■ **GIVEN DATA**
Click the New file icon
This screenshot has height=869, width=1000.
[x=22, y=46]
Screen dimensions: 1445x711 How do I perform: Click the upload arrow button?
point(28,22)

■ **SHORT PROBLEM**
Pick out each line of the material above that contains the word "Click", and copy those lines.

■ **EXERCISE RESULT**
Click the New file icon
Screen dimensions: 1445x711 How do I perform: Click the upload arrow button?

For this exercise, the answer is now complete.